Светлый фон

Летний туман медленно стирал Шанхай из поля зрения. Я отошла от окна. Приняла душ, переоделась и спустилась в метро.

Под землей люди таращились в экраны или тыкали пальцами в телефоны, но многие, как и я, сидели погруженные в мысли. Рядом со мной старушка тайком смаковала пирожное, звенели и гудели телефоны, мама с дочкой повторяли таблицу умножения, а какой-то ребенок отказывался выходить из вагона.

Вдруг поезд ни с того ни с сего затормозил. Старушка споткнулась, пирожное вылетело у нее из руки, а сама она упала ко мне на колени.

На мгновение она очутилась в моих объятиях, лицо в каких-то дюймах от моего лица. Люди вокруг громко возликовали, а затем весело зааплодировали. Какой-то ребенок пожурил ее за еду в транспорте, другой же интересовался, с чем было пирожное. Женщина рассмеялась — так неожиданно, что я едва ее не уронила. Ей было хорошо за шестьдесят — маме сейчас было бы столько же. Изъясняясь на своем оставляющем желать лучшего мандаринском, я попыталась уступить ей место, но старушка отмахнулась, как будто я предлагала ей билет на Луну.

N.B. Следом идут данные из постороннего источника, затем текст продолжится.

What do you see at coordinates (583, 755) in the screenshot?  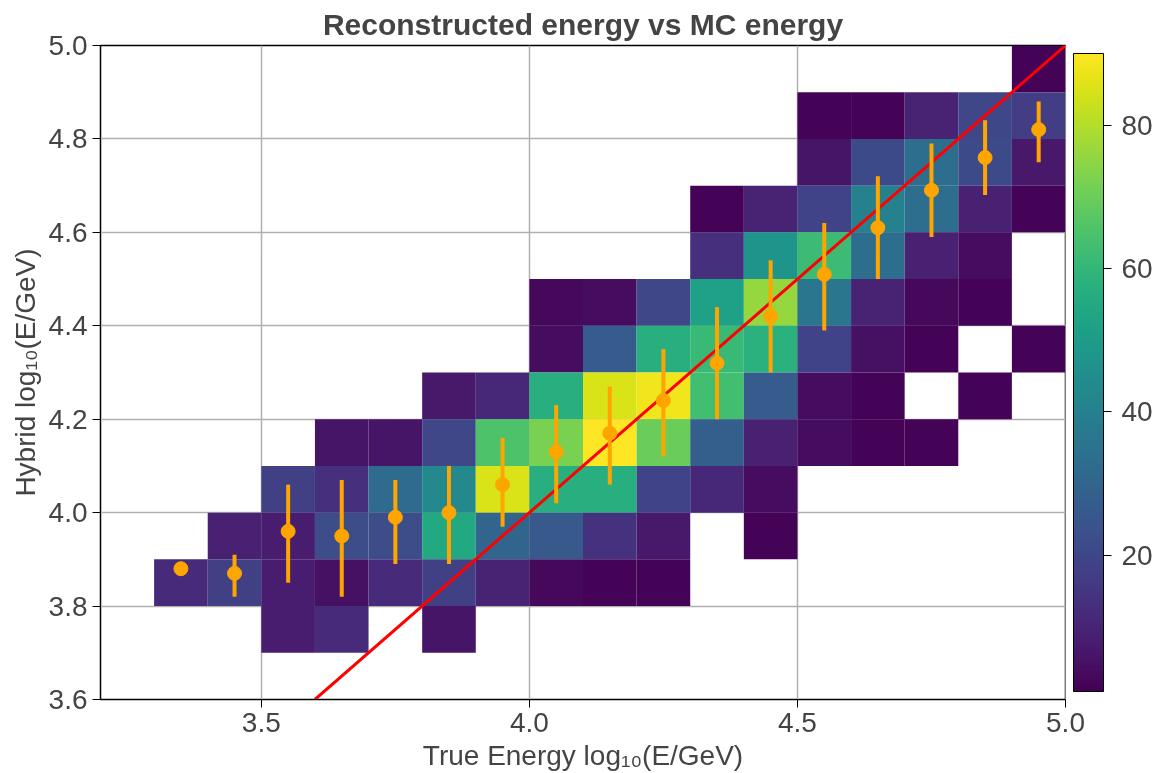 I see `x-axis-title: True Energy log₁₀(E/GeV)` at bounding box center [583, 755].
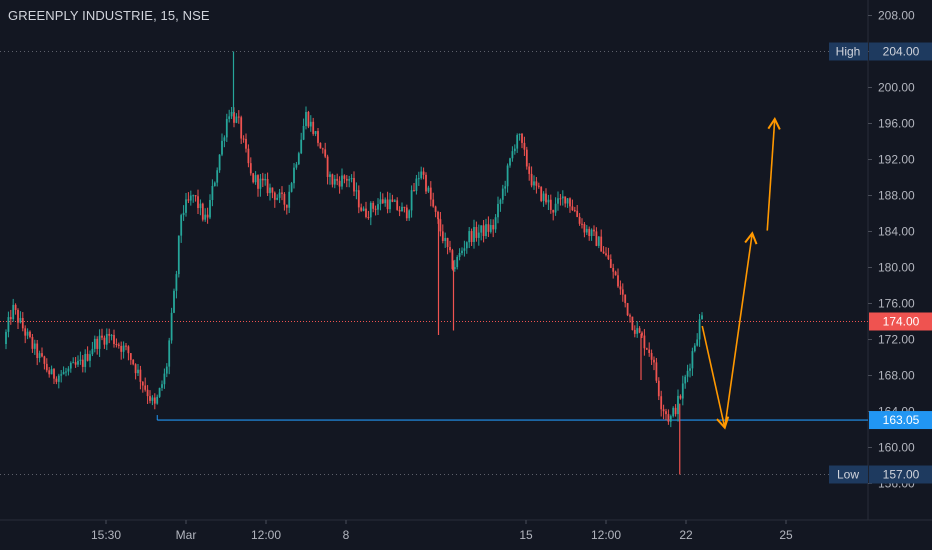 The height and width of the screenshot is (550, 932). What do you see at coordinates (896, 88) in the screenshot?
I see `y-tick-label: 200.00` at bounding box center [896, 88].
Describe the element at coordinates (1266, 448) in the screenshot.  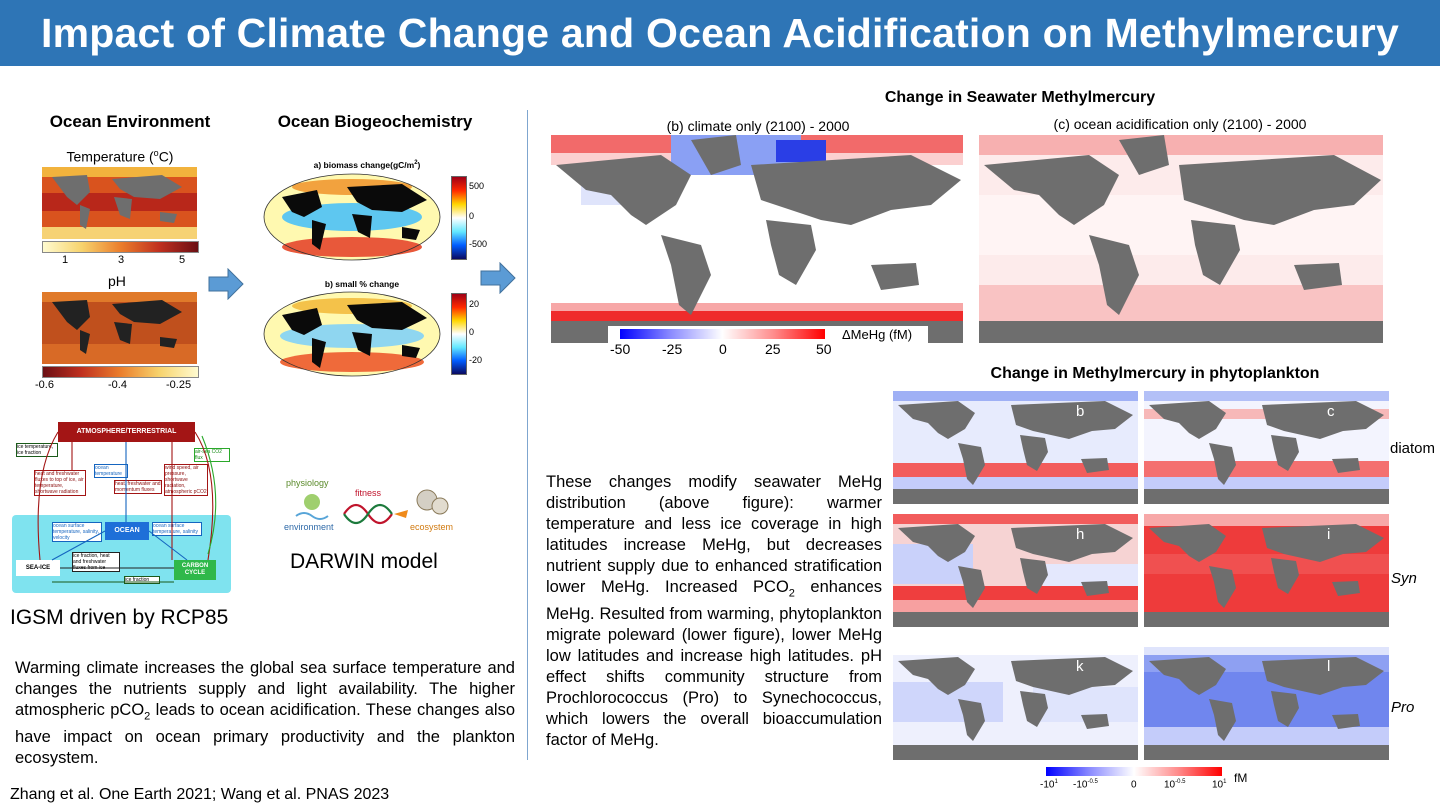
I see `phyto-map-diatom-acid` at that location.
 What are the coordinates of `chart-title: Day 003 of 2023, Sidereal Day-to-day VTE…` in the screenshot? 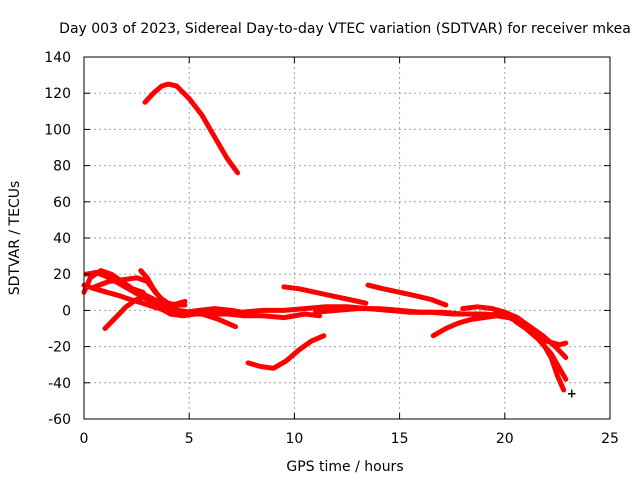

— Деточка, позаботься лучше о себе, — она прибавила еще что-то, что прозвучало вроде «Крошек достаточно, нет? Достаточно».

— Да, — сказала я. — Достаточно.

Она улыбнулась. Поезд понесся дальше.

Теперь меня уже накрывал джетлаг; мир вокруг казался очень далеким, словно меня несли в банке с водой. Какой-то человек так широко развернул газету, что загородил свою жену и дочь. За спиной у них в окне, одно за другим, шевелились их отражения.

 

В своих самокритиках мой отец писал о своей любви к музыке и о страхе, что не сумеет «преодолеть желание личного счастья». Он разоблачил Чжу Ли, отрекся от Воробушка и разорвал все связи с Профессором — своей единственной семьей. Он писал о том, как беспомощно стоял и смотрел, как сперва его мать, затем младшие сестры и, наконец, его отец умирали; по его словам, он был всем обязан своей семье, и жить было его долгом. Папа годами пытался бросить музыку. Когда я впервые читала его самокритики, я взглянула на своего отца через призму всех многочисленных «я», которыми он пытался быть; брошенных и переписанных «я», «я», желавших, но не умевших исчезнуть. Вот так порой я его и вижу — когда мой гнев, гнев за маму, за Чжу Ли, за себя утихает и обращается жалостью. Он знал, что сохранить эти самокритики — значит подвергнуть других опасности, но уничтожить их было невозможно, так что он увез их сперва в Гонконг, а затем в Канаду. И даже там он начинал новые тетради, обличая себя и свои желания, и все же не мог найти способа ни придумать себя заново, ни измениться.